Entries provided:
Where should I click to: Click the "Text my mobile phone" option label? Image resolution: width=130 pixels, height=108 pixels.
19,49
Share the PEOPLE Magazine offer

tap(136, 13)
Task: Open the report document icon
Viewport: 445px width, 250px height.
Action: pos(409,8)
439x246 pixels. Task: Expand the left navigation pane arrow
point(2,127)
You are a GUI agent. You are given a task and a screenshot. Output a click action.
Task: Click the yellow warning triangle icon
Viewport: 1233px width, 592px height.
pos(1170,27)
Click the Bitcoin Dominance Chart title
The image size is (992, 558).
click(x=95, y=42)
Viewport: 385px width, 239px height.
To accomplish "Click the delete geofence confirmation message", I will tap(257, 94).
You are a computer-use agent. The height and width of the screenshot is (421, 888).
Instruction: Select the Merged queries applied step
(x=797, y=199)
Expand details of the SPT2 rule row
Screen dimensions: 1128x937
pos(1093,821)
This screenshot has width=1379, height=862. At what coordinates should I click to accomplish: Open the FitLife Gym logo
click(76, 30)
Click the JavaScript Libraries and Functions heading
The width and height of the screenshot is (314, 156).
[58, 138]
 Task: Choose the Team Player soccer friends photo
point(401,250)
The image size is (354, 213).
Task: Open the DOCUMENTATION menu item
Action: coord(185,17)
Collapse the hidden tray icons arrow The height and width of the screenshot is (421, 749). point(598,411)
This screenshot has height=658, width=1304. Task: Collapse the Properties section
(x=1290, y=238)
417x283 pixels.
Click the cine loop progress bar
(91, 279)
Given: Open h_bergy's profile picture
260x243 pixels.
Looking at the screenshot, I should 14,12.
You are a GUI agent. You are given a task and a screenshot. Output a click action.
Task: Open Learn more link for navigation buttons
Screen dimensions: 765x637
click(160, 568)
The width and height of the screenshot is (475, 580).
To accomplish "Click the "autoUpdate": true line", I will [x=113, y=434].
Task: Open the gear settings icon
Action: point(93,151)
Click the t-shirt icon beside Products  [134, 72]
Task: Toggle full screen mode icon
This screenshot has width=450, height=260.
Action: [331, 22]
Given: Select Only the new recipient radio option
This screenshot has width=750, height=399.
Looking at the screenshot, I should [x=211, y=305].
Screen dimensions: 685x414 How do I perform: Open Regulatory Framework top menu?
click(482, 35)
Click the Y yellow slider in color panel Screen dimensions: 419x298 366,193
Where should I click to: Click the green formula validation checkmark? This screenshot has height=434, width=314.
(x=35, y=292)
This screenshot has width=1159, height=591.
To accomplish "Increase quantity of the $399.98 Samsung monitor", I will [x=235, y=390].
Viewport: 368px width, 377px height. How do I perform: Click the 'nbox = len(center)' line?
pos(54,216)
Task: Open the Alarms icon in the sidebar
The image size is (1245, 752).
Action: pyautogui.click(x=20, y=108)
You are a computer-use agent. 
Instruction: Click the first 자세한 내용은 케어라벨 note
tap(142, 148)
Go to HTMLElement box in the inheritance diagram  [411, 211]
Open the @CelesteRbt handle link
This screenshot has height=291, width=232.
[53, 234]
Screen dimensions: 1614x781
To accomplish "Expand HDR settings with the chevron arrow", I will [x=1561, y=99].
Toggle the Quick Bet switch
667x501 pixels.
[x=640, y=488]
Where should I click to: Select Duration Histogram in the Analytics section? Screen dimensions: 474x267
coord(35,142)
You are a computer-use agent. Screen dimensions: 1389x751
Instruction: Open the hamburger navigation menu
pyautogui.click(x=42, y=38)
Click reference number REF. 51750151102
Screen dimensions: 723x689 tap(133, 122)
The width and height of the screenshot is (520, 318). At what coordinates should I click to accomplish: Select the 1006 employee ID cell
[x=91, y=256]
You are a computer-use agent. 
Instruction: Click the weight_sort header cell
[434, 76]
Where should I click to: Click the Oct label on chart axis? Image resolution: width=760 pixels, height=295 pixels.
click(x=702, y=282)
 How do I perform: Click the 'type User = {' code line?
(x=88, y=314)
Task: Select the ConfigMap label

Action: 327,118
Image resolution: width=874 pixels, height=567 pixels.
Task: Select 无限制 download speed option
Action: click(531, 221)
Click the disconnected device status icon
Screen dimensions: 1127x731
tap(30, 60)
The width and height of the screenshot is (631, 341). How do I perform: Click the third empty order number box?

Action item: Find the string "computer" in the listing and return every line that holds it.

Output of the task:
You are a computer-use agent. The height and width of the screenshot is (421, 888).
You are a computer-use agent. 
You are a computer-use agent. Screen dimensions: 1389x751
You are a computer-use agent. 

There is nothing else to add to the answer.